I assumed that paste-up explosion representeed the crash-landing of the spaceship.
Bradbury was all over the place in his drafts, in terms of how the aliens were represented. He's not consistent from draft to draft; he alludes obliquely to spiders and lizards, gossamer hair, glitter, smoke, etc. He evidently didn't want to be put in the position of actually flat-out describing the aliens, which, of course, presented problems for the poor guys who actually had to make them. Yes, they had a solid alien--the frowning chicken eye with the big dome--but what >else< do we see of it? Bob Burns and Bob Skotak are both convinced that the aliens had long, spindly arms with spidery hands; I never saw that myself, but I do see what they're referring to. There was a lot of smoke involved, plus "angels' hair"--the spun glass once frequently used for holiday decorations. But there also seems to be a jelly-like mass sometimes, or something that looks like gelatin with craters in it (this is the stuff reaching around the miners).

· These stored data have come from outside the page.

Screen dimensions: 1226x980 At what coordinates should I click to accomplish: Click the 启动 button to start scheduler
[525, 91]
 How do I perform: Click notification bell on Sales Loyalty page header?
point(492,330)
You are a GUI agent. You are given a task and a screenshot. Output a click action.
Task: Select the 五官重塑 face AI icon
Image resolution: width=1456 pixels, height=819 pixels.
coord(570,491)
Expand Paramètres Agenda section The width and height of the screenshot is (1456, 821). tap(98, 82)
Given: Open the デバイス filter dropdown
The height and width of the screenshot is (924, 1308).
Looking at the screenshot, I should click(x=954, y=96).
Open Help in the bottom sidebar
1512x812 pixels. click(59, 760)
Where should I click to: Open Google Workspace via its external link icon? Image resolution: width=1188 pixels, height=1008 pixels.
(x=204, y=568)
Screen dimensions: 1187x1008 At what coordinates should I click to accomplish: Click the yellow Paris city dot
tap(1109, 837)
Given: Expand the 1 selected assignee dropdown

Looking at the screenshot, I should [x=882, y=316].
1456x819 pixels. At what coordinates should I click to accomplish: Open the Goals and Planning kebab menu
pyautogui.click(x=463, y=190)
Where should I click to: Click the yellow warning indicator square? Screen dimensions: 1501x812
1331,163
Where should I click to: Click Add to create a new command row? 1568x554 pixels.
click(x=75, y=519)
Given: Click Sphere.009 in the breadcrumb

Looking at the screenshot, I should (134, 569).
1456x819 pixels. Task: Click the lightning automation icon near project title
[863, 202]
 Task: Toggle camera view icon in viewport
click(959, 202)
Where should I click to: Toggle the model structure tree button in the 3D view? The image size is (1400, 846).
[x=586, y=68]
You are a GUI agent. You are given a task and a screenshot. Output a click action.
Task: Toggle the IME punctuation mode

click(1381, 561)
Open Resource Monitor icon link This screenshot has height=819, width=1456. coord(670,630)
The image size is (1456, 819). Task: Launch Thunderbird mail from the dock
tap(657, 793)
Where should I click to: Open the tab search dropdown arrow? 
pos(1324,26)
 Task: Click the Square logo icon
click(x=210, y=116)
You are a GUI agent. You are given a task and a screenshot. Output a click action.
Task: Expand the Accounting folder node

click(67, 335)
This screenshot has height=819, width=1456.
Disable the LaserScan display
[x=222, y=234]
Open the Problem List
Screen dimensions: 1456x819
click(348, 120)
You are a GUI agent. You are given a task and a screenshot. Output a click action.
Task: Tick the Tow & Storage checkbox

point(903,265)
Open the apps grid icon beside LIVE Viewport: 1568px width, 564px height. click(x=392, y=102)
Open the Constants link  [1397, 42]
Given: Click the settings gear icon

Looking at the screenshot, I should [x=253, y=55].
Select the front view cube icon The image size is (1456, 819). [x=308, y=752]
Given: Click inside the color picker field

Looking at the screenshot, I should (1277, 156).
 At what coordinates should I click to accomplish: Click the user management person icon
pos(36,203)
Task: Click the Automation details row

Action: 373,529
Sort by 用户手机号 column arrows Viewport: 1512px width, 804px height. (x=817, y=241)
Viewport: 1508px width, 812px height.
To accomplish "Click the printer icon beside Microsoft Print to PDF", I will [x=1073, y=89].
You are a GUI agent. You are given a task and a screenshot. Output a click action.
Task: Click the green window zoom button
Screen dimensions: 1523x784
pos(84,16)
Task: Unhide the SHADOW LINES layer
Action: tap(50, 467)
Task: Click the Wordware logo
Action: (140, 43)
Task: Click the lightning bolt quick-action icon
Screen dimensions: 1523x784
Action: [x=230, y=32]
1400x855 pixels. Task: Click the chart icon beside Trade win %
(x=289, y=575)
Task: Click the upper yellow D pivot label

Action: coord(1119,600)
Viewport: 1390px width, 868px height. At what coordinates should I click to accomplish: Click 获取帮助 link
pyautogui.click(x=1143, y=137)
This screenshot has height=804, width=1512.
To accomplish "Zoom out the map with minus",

When I was a kid, I was determined to draw a cartoon-like picture of the aliens; I concluded they had a hard, shell-like body part, with jelly-ish stuff below that, something like a tall snail with one eye. I'm fairly well convinced that the idea was to present an alien that couldn't really be described--which returns us to what Bradbury was doing.
The studio actually had another, quite diferent, Xenomorph made--it was included in the Collier's article on Universal-International monsters, turns up in the last Hitchcock scene in "The Sign of Satan" (Alfred Hitchcock Presents), and finally ended up in the collection of William Malone. He gave me a photo of it to include in the new edition of KWTS. And the design of >that< one was reshaped into the head of the Mutant in THIS ISLAND EARTH. It has two eyes that look rather like they could extend on stalks; the eyeballs don't look like earthly eyeballs at all. There is no mouth, just a textured area where the mouth would go. It's a solid piece, with the top part made to look as though it's semi-transparent.